Imputer on some Dataframe columns in Python

Mauro Gentile picture Mauro Gentile · Jul 26, 2016 · Viewed 18.7k times · Source

I am learning how to use Imputer on Python.

This is my code:

df=pd.DataFrame([["XXL", 8, "black", "class 1", 22],
["L", np.nan, "gray", "class 2", 20],
["XL", 10, "blue", "class 2", 19],
["M", np.nan, "orange", "class 1", 17],
["M", 11, "green", "class 3", np.nan],
["M", 7, "red", "class 1", 22]])

df.columns=["size", "price", "color", "class", "boh"]

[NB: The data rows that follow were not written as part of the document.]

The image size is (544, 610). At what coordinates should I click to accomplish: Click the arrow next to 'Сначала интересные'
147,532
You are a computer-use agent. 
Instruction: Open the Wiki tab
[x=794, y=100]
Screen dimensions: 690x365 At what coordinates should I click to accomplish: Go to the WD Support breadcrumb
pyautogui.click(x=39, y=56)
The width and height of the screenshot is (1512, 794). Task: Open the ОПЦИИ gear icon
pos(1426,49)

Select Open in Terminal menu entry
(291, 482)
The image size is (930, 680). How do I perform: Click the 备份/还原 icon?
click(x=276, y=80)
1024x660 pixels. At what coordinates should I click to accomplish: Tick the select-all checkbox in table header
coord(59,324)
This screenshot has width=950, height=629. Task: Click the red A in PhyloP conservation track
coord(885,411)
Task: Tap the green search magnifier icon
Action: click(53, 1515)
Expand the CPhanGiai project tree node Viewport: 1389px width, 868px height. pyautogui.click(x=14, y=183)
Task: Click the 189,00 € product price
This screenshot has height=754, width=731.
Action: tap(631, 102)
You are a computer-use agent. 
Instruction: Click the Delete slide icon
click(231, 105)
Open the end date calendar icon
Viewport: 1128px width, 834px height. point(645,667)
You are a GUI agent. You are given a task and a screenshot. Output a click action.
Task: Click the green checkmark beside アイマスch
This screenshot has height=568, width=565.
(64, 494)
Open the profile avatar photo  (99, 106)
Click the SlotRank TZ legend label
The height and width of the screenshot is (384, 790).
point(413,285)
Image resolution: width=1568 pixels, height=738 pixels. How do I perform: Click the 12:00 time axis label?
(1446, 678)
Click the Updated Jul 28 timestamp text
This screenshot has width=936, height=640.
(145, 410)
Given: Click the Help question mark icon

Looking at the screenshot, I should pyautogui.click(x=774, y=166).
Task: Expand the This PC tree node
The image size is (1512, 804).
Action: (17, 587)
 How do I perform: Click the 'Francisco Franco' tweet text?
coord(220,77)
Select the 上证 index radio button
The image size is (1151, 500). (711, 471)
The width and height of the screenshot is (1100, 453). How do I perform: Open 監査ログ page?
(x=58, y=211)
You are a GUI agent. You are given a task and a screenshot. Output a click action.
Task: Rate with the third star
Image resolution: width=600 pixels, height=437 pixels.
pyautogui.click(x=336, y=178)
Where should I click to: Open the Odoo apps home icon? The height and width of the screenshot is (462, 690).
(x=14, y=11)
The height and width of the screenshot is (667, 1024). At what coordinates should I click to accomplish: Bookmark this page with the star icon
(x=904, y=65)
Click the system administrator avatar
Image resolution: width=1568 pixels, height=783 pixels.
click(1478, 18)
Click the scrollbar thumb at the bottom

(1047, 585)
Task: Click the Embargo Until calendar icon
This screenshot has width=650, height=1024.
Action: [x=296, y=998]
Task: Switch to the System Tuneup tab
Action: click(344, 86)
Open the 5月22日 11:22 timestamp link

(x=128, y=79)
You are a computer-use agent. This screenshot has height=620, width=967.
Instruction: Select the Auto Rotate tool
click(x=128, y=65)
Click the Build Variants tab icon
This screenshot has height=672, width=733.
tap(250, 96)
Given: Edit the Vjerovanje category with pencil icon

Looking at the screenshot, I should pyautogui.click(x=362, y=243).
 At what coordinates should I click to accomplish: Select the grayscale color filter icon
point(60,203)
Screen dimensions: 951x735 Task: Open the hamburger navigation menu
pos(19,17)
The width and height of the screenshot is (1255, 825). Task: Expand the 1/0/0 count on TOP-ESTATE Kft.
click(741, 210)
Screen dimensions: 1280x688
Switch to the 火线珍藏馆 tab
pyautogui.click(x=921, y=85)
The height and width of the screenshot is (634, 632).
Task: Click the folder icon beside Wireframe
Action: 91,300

from sklearn.preprocessing import Imputer

imp=Imputer(missing_values="NaN", strategy="mean" )
imp.fit(df["price"])

df["price"]=imp.transform(df["price"])

However this rises the following error: ValueError: Length of values does not match length of index

What's wrong with my code???

Thanks for helping

Answer

frist picture frist · Jul 26, 2016

This is because Imputer usually uses with DataFrames rather than Series. A possible solution is:

imp=Imputer(missing_values="NaN", strategy="mean" )
imp.fit(df[["price"]])
df["price"]=imp.transform(df[["price"]]).ravel()

# Or even 
imp=Imputer(missing_values="NaN", strategy="mean" )
df["price"]=imp.fit_transform(df[["price"]]).ravel()